E si entra nel terzo settore: la Chiesa; sì, la Chiesa nella sua prosaica realtà umana, storica, visibile e canonica. La Chiesa con la sua permanente contraddizione: tra l’ideale e la realtà, tanto più fastidiosa contraddizione, quanto più l’ideale è affermato sublime, evangelico, sacro, divino, e la realtà si presenta spesso meschina, angusta, difettosa, alcune volte perfino egoista e degenere. Ma è la Chiesa! Quella istituzione sociale, che ciascuno, appartenendovi, può trasfigurare, e che, per umana e gretta che talvolta essa sia, è sempre «il segno e lo strumento» della nostra salvezza, è sempre la dispensatrice dei misteri divini; è la vera, è la santa Madre Chiesa, per la quale Cristo profuse il suo amore e il suo sangue (Cfr. Eph. 5, 29). È sempre degna d’essere amata e scelta da voi, giovani! Sì, vi pone la Croce sulle spalle; ma è la Croce di Cristo, che attende il Cireneo, il quale si associ a lui per sopportarne il peso; è il dramma eroico della gloria di Dio, della salvezza del mondo, dell’incomparabile onore, a cui, giovani, siete chiamati.

Non vogliamo ora aggiungere altro. Anche se sarebbe necessario un messaggio forse più lungo del precedente.

Non possiamo infatti dimenticare tutti gli altri destinatari ai quali esso dovrebbe, fors’anche a maggior titolo, essere rivolto. Esso infatti ha carattere d’esortazione. A chi dev’essere principalmente diretta?

Ai Vescovi. Ma per loro, quest’anno, la S. Congregazione per l’Educazione Cattolica offre i risultati del convegno del novembre scorso, il quale ha avuto per oggetto il tema delle vocazioni, ampiamente studiato dalle Conferenze Episcopali, e discusso dai membri del convegno stesso (vescovi, educatori, religiosi e religiose).

Ai genitori, alle famiglie. Sì, per loro occorrerebbe un discorso speciale, che tuttavia essi potranno desumere, per gli aspetti principali del problema delle vocazioni, dal messaggio stesso indirizzato alla gioventù.

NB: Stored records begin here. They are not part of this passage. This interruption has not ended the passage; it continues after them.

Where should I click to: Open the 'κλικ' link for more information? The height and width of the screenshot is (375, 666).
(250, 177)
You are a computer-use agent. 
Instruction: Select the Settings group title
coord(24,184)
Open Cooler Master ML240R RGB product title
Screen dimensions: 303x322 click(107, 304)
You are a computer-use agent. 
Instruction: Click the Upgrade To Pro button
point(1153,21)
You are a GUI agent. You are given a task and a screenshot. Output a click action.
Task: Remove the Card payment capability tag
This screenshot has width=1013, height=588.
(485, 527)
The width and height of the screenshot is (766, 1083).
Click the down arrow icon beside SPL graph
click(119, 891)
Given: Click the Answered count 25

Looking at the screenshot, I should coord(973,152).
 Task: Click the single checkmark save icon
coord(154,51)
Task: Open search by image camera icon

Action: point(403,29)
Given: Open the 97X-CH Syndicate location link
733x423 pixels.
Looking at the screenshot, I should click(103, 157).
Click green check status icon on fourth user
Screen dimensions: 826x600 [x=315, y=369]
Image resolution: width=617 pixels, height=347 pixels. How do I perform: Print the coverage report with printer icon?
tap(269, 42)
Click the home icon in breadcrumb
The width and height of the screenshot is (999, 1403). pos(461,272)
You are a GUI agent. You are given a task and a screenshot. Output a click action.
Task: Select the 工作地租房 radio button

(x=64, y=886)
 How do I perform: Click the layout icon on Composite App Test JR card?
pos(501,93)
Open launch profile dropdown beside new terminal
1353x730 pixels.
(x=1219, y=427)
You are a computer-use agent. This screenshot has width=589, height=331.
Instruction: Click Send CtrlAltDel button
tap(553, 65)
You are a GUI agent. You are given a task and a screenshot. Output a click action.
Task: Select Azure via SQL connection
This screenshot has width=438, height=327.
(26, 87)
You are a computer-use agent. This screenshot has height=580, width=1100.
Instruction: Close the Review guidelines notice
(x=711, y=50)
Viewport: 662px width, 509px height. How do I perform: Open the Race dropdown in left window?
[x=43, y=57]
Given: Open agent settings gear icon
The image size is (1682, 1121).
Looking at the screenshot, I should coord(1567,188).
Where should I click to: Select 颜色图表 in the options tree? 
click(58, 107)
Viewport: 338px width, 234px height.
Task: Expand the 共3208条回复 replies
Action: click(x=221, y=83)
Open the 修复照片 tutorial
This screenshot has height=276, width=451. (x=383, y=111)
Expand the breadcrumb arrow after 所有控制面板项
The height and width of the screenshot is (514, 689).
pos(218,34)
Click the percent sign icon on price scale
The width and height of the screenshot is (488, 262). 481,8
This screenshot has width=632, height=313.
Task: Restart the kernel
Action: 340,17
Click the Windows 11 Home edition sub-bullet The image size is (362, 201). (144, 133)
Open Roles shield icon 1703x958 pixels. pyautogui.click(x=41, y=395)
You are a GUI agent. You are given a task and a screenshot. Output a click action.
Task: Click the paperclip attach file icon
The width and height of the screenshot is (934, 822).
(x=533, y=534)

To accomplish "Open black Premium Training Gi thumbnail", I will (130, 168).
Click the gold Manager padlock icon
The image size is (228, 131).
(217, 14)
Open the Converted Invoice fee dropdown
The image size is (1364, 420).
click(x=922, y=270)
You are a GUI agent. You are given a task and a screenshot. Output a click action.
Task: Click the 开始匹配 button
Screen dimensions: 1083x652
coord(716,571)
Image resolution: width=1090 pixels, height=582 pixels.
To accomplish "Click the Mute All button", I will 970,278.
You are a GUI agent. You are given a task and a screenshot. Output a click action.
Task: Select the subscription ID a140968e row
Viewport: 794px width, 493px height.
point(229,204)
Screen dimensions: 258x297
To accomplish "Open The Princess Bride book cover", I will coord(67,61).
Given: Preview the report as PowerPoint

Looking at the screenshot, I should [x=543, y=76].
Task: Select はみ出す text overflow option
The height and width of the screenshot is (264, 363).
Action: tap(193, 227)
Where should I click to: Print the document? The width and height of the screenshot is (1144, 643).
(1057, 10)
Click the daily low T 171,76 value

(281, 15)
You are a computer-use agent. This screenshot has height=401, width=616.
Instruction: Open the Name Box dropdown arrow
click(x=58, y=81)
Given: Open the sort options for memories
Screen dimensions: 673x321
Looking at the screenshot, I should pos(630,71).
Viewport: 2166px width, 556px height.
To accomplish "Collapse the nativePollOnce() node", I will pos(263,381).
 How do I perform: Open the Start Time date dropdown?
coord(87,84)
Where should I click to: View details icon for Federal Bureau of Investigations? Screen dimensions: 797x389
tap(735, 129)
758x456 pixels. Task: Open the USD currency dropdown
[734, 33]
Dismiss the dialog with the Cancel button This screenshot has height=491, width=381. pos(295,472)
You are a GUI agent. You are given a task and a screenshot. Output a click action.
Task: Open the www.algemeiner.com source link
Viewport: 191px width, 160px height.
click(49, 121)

Ai superiori dei seminari, e in genere a tutti i sacerdoti e religiosi, e religiose anche, a cui è affidata l’educazione delle vocazioni. Anche per loro il problema richiede una specifica considerazione, che per ora rimettiamo alla loro saggezza, assicurando tutti della nostra speciale preghiera per l’incremento di così alto, urgente e delicato ministero.

Sappiate, figli ed amici, e voi, giovani carissimi, che è il Papa che vi parla guardando a voi con immensa affezione, con trepidante speranza, e con grande letizia. E tutti salutandovi, voi ascoltatori di questo confidente messaggio, ripete come sua e come a voi rivolta la parola dell’Apostolo Paolo:

«Ora, sì, viviamo, se voi rimanete saldi nel Signore.

E quale ringraziamento possiamo noi fare a Dio sul conto vostro per tutta la gioia che noi proviamo per causa vostra davanti al nostro Dio, giorno e notte, sempre più caldamente pregando di poter rivedere la vostra presenza e perfezionare ciò di cui ancora ha bisogno la vostra fede?» (1 Thess. 3, 8-10).

E con ciò a tutti mandiamo la nostra Apostolica Benedizione.